W Słupsku Energa Czarni przez większą część spotkania prowadzili 10-12 punktami i choć udawało Wam się momentami odrabiać straty, gospodarze momentalnie odzyskiwali swoją dwucyfrową przewagę.

- Mimo to w Słupsku rozegraliśmy jeden z naszych najlepszych meczów w tym sezonie, chyba każdy widzi, że dotychczas graliśmy bardzo słabo. Do osiągnięcia dobrego wyniku brakowało nam spokoju przy rozgrywaniu swoich akcji, popełnialiśmy głupie i niewymuszone straty, jak chociażby po celnych rzutach Energi Czarnych, gdy gubiliśmy piłkę, która wypadała na aut, albo co gorsza w ręce rywali. Tak było w sytuacji, kiedy dogoniliśmy gospodarzy na sześć punktów, oni trafili, przechwycili piłkę pod naszym koszem i znów rzucili celnie, a na tablicy pojawiło się ponownie 10 punktów ich przewagi. Powinniśmy również lepiej zagrać w obronie, wtedy wszystko mogłoby się obrócić na naszą korzyść.

Przeciwko Enerdze Czarnym ponownie widoczne były Wasze braki podkoszowe. Trener Sretenović mówił po meczu, że poszukujecie wzmocnienia na pozycji środkowego.

- Pod koszami z pewnością nie należymy do najsilniejszych w lidze. Może uda się kogoś znaleźć, ponieważ wzmocnienie w strefie podkoszowej na pewno by się przydało. Energa Czarni przede wszystkim zbyt dużo zbierali w ataku, przez co mieli okazje do ponowień i w ten sposób również budowali swoje prowadzenie.

Czy jest jeszcze w Was sportowa złość i wiara w to, że możecie zwyciężać?

- Zdecydowanie tak. Nikt nie chce przegrywać, musimy tylko to bardziej pokazać i w końcu zaczniemy wygrywać.

Przed wami odpoczynek w środku tygodnia, ponieważ pauzujecie, a następnie mecz z nieprzewidywalną Kotwicą Kołobrzeg. Jak musicie zagrać, by nareszcie udało Wam się wygrać?

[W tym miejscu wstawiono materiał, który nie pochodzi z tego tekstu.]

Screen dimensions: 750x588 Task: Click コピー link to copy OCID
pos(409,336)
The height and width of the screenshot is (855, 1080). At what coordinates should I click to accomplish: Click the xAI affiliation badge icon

- Musimy poradzić sobie przede wszystkim z Darrellem Harrisem, który bardzo dobrze zbiera w ataku i nie możemy mu na to pozwolić. Ponadto powinniśmy skupić się na zatrzymaniu będącego w świetnej formie Jessiego Sappa, który nie dość, że jest skuteczny, to dodatkowo potrafi dobrze kierować grą całego zespołu. Jeśli uda nam się powstrzymać obu tych zawodników, to na pewno wygramy.